5. Job Matching and Placement
After reskilling, the next step is matching candidates to suitable roles. AI-powered platforms like Sapia.ai and Vervoe use machine learning to match candidates to roles based on skills, competencies, and potential, rather than demographic proxies. They’re still in their early stages but they show promise.
And this is where the rubber hits the road. We’re using everything we know about the candidate, their job history, latent skills, the new skills they’ve learned and applying it to an actual job the economy needs. A nerdy economist might say that’s really cool.
6. Onboarding and Continuous Monitoring
The final step is ensuring a smooth onboarding process and providing ongoing support. AI facilitates on-the-job training and monitors performance, enabling workers to adapt quickly to new roles. I happen to know some guys doing credible Generative AI work in this space personally (Cuhshi).
If you wanted to be sensible about it, you could use AI-driven micro-learning modules address specific knowledge gaps as they arise and performance monitoring systems track key performance indicators (KPIs) and provide real-time feedback. For instance, an AI mentor chatbot could answer questions anonymously, reducing onboarding friction and fostering confidence.
It’ All Sounds Expensive. Why Should We Do It?
There are lots of facts and figures around. Here is a quick summary which I propose we use directionally. i.e. it’s probably wrong but it might be indicative of the net effect of automation.
- Automation is expected to displace approximately 1.3 million workers in Australia (Business Council of Australia, 2024).
- Through proactive reskilling and job placement efforts, around 700,000 of these displaced workers could be reassigned to new roles.
- AI and automation projected to create 200,000 new jobs by 2030, particularly in AI-related and emerging industries (Tech Council of Australia, 2024).
- Combining : The net effect is a decline of approximately 400,000 jobs (1.3 million displaced – 700,000 reassigned – 200,000 new jobs created).
So, 1.3m people displaced, of which 700k need to be reassigned and 200k trained for new jobs.
What that means is, there’s no – no cost option. The choice is only between proactive investment in reskilling or reactive spending on welfare and social consequences.

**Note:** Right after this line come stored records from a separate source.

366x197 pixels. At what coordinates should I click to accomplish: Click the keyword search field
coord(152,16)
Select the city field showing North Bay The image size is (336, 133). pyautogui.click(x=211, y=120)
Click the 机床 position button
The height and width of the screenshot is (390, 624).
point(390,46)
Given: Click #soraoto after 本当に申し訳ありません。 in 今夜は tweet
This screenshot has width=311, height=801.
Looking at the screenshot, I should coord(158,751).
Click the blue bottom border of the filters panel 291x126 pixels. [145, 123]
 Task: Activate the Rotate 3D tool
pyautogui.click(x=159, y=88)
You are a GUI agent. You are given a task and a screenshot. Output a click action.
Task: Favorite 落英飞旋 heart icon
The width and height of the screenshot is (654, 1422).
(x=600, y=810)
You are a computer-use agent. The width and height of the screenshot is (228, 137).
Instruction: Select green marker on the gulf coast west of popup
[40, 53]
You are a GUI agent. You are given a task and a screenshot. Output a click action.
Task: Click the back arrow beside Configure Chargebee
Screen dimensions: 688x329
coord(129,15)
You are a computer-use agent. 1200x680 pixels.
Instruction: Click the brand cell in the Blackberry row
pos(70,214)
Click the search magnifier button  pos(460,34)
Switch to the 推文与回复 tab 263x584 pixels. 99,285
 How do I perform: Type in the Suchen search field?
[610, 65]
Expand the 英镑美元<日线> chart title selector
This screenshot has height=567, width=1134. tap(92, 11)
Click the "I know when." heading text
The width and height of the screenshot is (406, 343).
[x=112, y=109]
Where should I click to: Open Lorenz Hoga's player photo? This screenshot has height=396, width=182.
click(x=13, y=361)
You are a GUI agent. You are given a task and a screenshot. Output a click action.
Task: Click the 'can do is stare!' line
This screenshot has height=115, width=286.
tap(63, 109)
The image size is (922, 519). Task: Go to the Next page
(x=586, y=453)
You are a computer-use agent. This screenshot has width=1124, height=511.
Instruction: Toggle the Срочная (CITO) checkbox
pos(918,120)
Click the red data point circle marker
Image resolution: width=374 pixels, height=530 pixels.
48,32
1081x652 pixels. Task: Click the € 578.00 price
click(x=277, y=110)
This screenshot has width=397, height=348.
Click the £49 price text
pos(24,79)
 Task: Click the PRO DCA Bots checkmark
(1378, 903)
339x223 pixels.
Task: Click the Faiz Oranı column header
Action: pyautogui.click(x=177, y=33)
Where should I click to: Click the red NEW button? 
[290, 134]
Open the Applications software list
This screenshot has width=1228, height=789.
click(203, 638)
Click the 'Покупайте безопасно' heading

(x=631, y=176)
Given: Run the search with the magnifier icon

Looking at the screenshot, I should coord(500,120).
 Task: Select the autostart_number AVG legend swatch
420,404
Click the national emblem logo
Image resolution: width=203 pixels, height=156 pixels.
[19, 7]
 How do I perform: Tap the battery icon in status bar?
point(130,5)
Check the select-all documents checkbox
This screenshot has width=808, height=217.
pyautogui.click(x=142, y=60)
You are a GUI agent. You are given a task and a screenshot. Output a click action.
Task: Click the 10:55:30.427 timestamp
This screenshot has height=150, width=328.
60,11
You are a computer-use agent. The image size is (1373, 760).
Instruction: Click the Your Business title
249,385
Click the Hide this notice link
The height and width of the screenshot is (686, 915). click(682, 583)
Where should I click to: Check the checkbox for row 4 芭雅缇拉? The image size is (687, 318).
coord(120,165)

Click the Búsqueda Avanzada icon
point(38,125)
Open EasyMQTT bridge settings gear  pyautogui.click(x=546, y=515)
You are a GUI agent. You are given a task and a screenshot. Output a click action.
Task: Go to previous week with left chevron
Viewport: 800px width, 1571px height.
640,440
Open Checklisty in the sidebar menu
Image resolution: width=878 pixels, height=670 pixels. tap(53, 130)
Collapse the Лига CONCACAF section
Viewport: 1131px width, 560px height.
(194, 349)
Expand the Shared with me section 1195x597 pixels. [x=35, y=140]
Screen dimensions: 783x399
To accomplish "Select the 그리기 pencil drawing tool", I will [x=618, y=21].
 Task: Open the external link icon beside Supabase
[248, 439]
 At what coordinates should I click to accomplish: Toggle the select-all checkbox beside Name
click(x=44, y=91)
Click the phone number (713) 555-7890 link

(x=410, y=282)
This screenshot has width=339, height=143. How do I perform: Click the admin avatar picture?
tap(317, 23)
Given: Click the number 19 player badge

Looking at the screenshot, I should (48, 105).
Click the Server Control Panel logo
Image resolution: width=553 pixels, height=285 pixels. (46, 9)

It’s quite well known that AI could have some negative impacts on the job market.

It will also create jobs although the insights suggest the net will be negative.
Human Impacts
The human benefits of proactive workforce transition are a big deal, too. Re-employment improves mental well-being, reversing the detrimental effects of long-term unemployment, such as depression and social isolation. Purposeful work creates a sense of identity and community, reducing crime rates and family tensions.
Targeted reskilling initiatives also promote equity, ensuring vulnerable groups are not left behind in the AI-driven economy. For example, automation disproportionately impacts lower-income earners and women, exacerbating social inequalities. Proactive intervention can mitigate these effects, creating a more inclusive labour market.
It’s Already Happening – Let’s Use AI To Fix It
Lots of facts and figures. The net net is forecasts at this stage predict an overall loss of 400k jobs.
Early, recent reports have started to show, credibly, that the number of entry level jobs are already being affected by Generative AI. A whole generation has started giving up.
AI already offers powerful tools to navigate workforce transitions, from identifying future roles to reskilling and job placement. Proactive investment in AI-driven workforce strategies is not just an economic imperative but a social one.

To me, this is the biggest risk. Income inequality is the source of almost all negative social outcomes.
With some proactivity, Australia can build a resilient, inclusive workforce ready to thrive in the AI-driven economy. The alternative, inaction, risks exacerbating unemployment, inequality, and social unrest. It appears to be a no brainer.